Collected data
※ ※ ※

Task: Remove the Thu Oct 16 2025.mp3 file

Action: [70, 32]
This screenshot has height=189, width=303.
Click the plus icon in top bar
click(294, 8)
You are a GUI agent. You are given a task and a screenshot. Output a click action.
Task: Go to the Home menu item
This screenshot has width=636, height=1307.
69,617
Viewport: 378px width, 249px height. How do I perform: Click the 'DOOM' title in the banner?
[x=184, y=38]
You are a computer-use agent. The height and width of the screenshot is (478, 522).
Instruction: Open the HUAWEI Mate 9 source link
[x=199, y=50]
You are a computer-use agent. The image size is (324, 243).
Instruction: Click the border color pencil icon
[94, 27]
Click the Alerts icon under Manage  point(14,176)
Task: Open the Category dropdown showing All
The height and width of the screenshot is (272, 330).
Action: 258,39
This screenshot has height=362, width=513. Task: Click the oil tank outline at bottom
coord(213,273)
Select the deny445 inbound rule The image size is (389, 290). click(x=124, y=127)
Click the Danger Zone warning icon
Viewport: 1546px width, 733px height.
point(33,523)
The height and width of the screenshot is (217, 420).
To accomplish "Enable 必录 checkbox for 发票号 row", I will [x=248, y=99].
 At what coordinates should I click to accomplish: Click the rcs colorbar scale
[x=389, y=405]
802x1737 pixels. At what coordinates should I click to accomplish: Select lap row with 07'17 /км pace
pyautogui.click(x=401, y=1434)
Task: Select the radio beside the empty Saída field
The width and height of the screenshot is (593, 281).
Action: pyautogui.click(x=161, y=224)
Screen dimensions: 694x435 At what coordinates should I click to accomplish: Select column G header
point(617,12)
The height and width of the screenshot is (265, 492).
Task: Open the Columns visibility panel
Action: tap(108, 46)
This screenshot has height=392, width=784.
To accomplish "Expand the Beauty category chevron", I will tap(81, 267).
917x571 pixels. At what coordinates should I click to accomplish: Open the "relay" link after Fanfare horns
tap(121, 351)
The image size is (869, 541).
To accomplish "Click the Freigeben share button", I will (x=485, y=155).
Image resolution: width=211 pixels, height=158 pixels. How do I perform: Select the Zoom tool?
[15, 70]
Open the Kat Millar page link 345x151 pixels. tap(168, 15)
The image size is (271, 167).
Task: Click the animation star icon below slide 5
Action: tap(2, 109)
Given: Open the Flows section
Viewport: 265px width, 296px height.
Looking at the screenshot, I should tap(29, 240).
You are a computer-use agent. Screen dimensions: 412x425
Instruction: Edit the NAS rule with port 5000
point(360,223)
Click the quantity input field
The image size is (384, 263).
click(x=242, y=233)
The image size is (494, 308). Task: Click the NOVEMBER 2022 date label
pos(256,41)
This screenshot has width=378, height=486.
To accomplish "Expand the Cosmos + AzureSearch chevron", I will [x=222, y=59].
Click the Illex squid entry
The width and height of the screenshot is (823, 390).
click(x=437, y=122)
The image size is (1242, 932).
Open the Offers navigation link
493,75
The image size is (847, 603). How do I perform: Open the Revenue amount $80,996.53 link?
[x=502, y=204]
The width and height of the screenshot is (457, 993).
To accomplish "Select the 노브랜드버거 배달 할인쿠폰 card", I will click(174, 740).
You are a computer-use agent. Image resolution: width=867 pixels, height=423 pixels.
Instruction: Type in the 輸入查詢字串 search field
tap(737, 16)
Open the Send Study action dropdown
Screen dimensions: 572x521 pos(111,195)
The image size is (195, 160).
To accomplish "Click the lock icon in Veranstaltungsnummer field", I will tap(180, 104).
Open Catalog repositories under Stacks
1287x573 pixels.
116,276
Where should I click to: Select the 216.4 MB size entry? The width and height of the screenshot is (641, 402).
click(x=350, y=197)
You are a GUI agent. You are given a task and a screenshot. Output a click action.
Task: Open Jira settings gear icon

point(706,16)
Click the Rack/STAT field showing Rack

※ ※ ※

#### Your assignment
Locate the lines above that contain "Expand" and copy them.

#### Response to this exercise
To accomplish "Expand the Beauty category chevron", I will tap(81, 267).
To accomplish "Expand the Cosmos + AzureSearch chevron", I will [x=222, y=59].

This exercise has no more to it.